**Objective:** Copy out, character for character, everything from the line containing "You are a computer-use" down to the line containing "pyautogui.click(x=453, y=599)", including both of those lines, and nothing else from the entries.

**Dataset entries:**
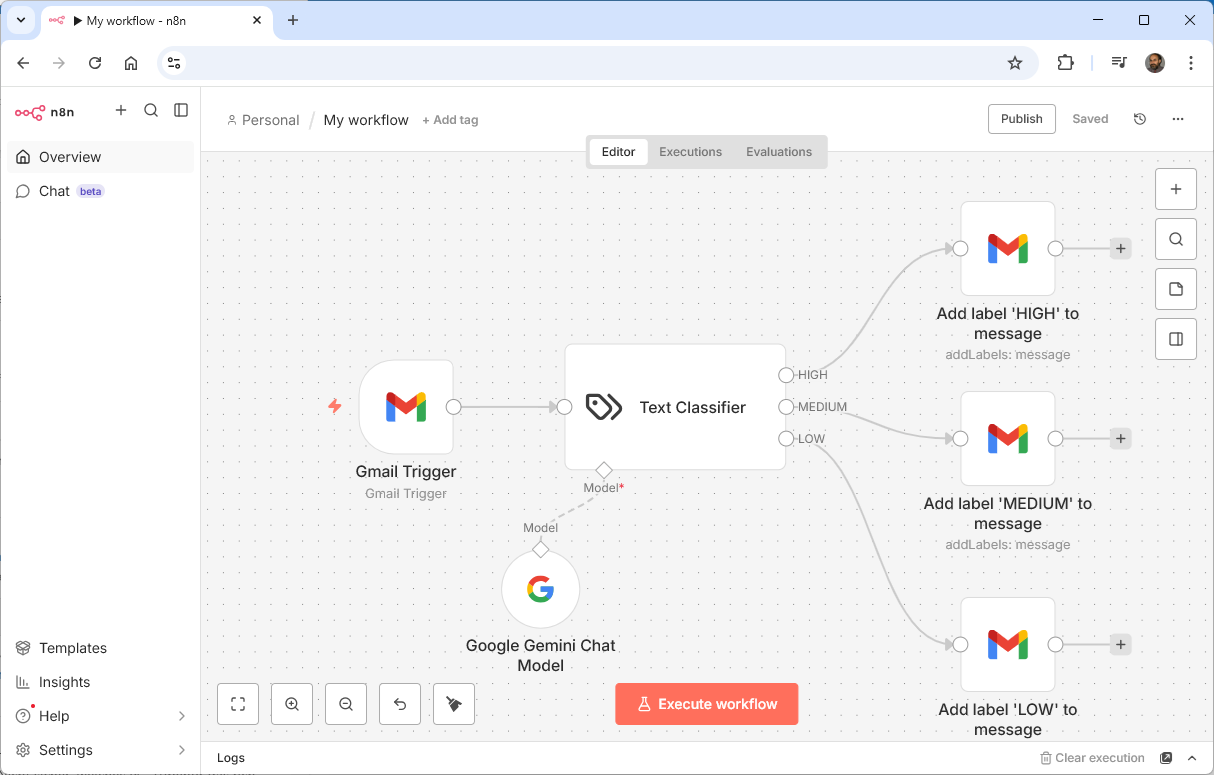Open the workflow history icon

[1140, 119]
---
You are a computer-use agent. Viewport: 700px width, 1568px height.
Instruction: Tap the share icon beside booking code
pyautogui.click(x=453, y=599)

**Expected answer:**
You are a computer-use agent. Viewport: 700px width, 1568px height.
Instruction: Tap the share icon beside booking code
pyautogui.click(x=453, y=599)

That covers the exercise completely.